BOCA RATON, Fla. - Rich Lanan's son convinced him to let him sign up for football this year.
"Worried about the stray kid coming across the field and slamming into him," said Lanan, of Boca Raton. "It's a little scary."
Boca Pop Warner commissioner Tim Allen sees the new generation of football players and can only laugh at the old rule of thumb.
"If you were awake, you were out there playing," said Allen.
This year, Pop Warner's central office in Pennsylvania is demanding that coaches limit contact drills to a third of practice and that players get head starts of no more than three yards before a hit.
"(If) someone('s health) is in any question, we're taking them out and letting the doctor tell us," said Allen.
"Even one concussion has been shown to increase the risk of Alzheimers," said Dr. Joshua Kouri.
Wellington Medical Center brain surgeon Joshua Kouri says Pop Warner's rules are a good start in protecting youngsters whose brains are still developing.
More importantly he says is that Pop Warner keep close track of injuries.
"Its never really been quantified before," said Kouri.
Most parents at the practice field today told us they had little experience with concussions and that they didn't want any.

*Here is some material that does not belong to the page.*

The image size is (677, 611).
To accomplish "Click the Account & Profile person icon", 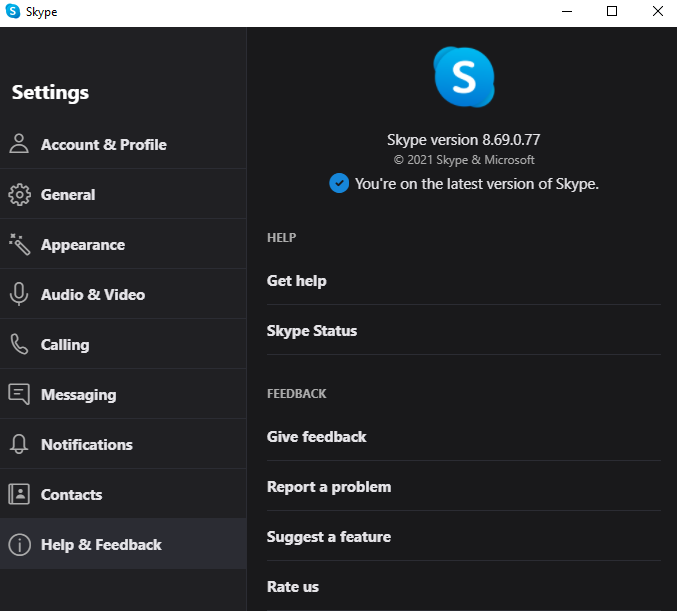I will point(19,144).
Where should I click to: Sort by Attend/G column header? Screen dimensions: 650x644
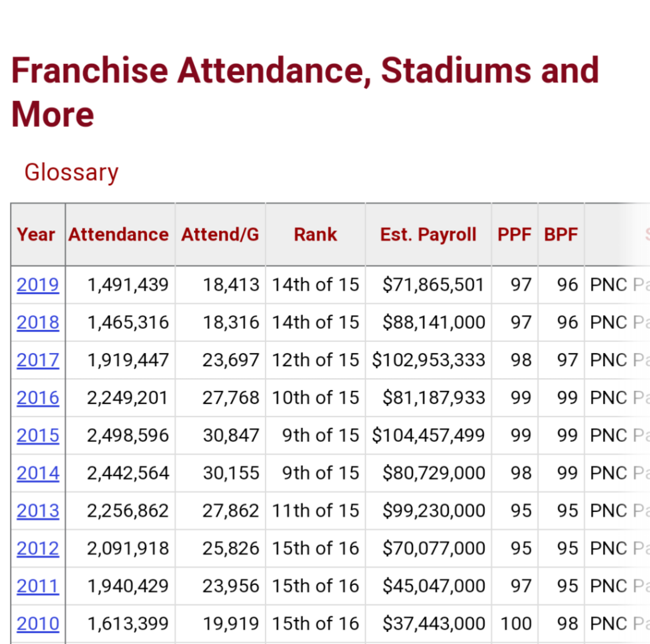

"He's just getting to the age when things are getting rough. I think this is when it's going to start," said parent Leslie Allen.
Pop Warner officials in Pennsylvania say it will be difficult to know whether their policies are working right away, because they only know of the concussions reported through its own insurance company.
It'll fall to local leagues like Boca Raton Pop Warner to keep track of the new policy.